Had he not opted for law, Paul Gicheru might have become a doctor. Top of his class at Kapsabet High School, medicine was the career he had been assigned. But he was never one to conform to the strictures of societal expectations. Even his choice of high school was a defiance of sorts. He turned down a place at the famous Starehe Boys, preferring to be closer to his family in Nandi County.
Gicheru was destined for greatness. He aced his way through school, graduated with a law degree and eventually got admitted to the bar as an advocate. And for all his brilliance, he eschewed publicity and was quite reserved.
Aspects of his brilliance were seen when he headed the Public Procurements Appeals Review Board. Gicheru then was credited with the effective steering of the board through a transition from the old Public Procurement and Disposal Act to the new Public Procurement and Asset Disposal Act of 2015.
Although the regulations governing the new act came much later in 2017, he offered leadership through solid and well-reasoned decisions, 95 per cent of which were upheld by the High Court.
Unfortunately, Gicheru was to be thrust in the limelight he hated by dint of circumstances beyond his control. Accused of obstructing the course of justice, he was indicted by the International Criminal Court (ICC). He voluntarily gave himself up to the ICC and was at the tail-end of the process of clearing his name.
Gicheru died on September 26, two months shy of his 50th birthday. And it seems in death as in life, the publicity that he found so loathsome hounded him. First were the toxic rumours alleging poisoning to defeat the course of justice at the ICC.
Next came senior politicians who weighed in by calling for foreign investigators even before the ones from the country had been given a chance. But the most odious were the “journalists” who harangued his grieving mother in her confused state. It was simply beyond the pale!
Gicheru’s friends and colleagues have it on good authority that he died of a heart attack. In fact, his lawyer John Khaminwa said, “the wife (Gicheru’s) in her statement indicated that there was no such issue as poisoning and the same has since been ruled out by the investigators.”
Conspiracy theories have become the convenient crutches that prop up failures in public and private life. They have spawned tales of malfeasance that beggar belief. Take for instance recent allegations that the outcome of the August presidential elections was influenced by foreign powers.

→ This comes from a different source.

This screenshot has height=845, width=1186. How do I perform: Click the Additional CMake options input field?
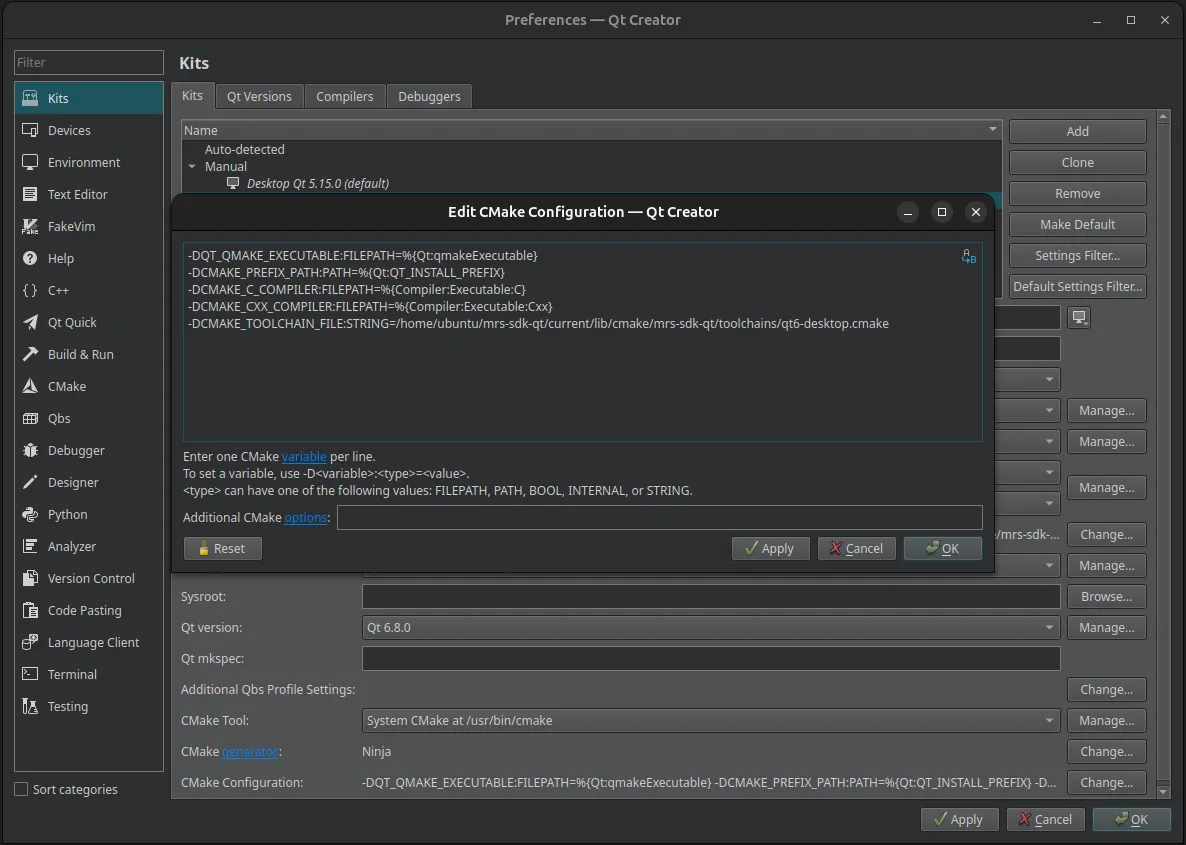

Yet factors that led to the defeat of the Azimio party are widely acknowledged; a running mate who failed to deliver, a secretariat that was informed by nepotism rather than meritocracy and the dalliance with an unpopular outgoing president!
Statements of this sort undermine public confidence in independent institutions. It should not be forgotten that the ICC came to Kenya only after the disastrous presidential elections of 2007. At the time, the electoral body (ECK) was unable to conduct free, fair, credible, and verifiable elections. Those who lost had no recourse to the courts of law, at the time, considered partial and untrustworthy.

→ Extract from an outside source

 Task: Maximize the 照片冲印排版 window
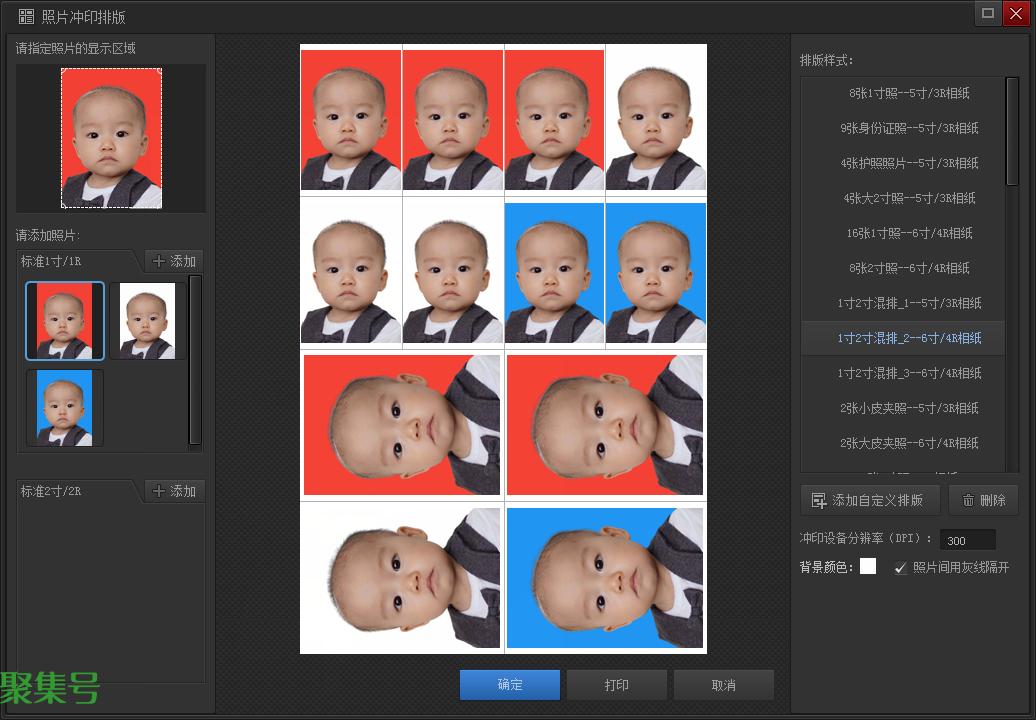988,13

After many years and with trustworthy independent public institutions in place, it is a really bad form to impute improper motives on the part of the IEBC and the Supreme Court. Worse still is to allege interference by foreign agents or call for foreign investigators only when it suits one’s narrative of yet another “stolen election.”

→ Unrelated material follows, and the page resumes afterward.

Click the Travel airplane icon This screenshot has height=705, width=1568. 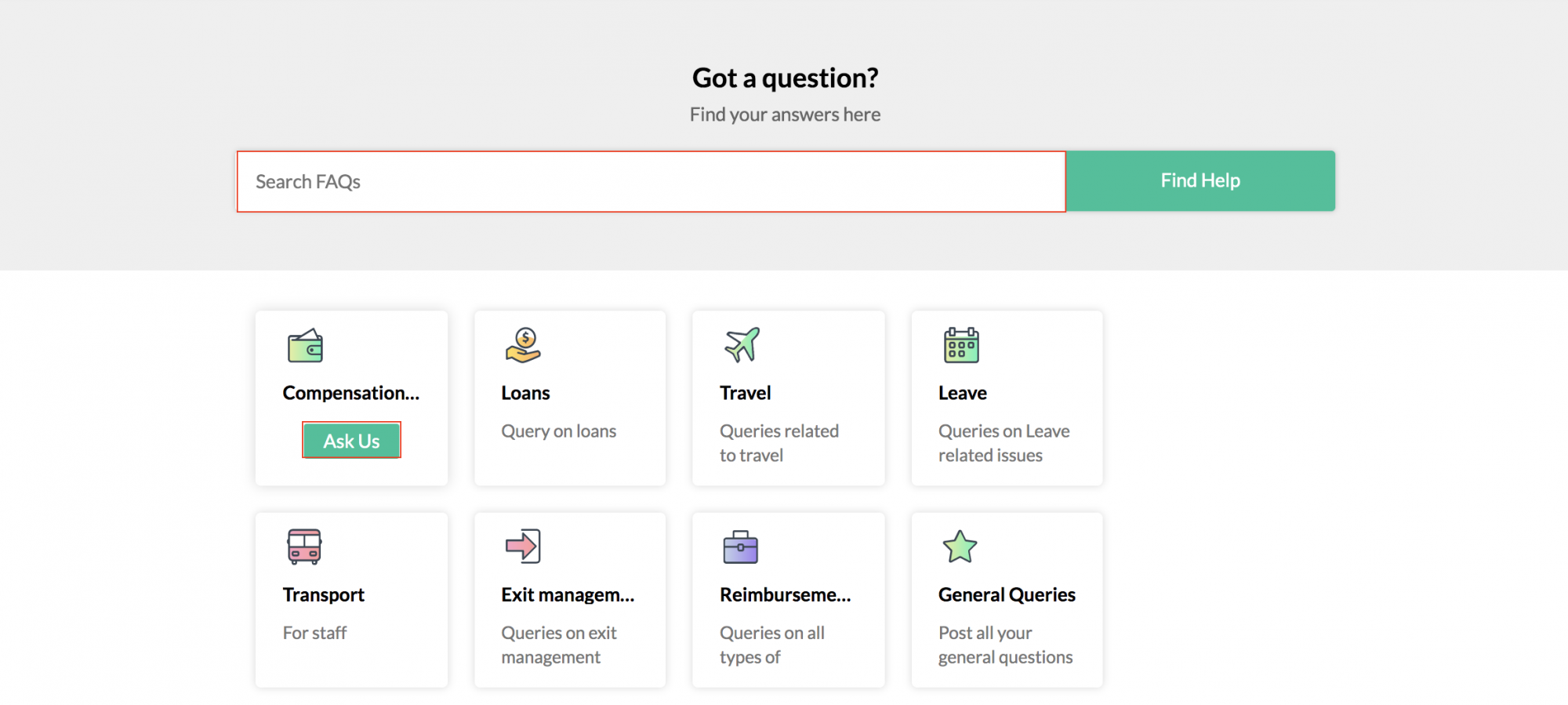(x=742, y=345)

As an ICC indictee, Gicheru died carrying a burden that was never his. Allow him to rest in the peace and privacy he so sorely craved. In the tragic coda of his passing, he remains a victim of the post-election violence of 2007/8 just like the thousands who lost their lives then. This fact should not be airbrushed from the national conscience by irresponsible political utterances that are nothing more than hot air!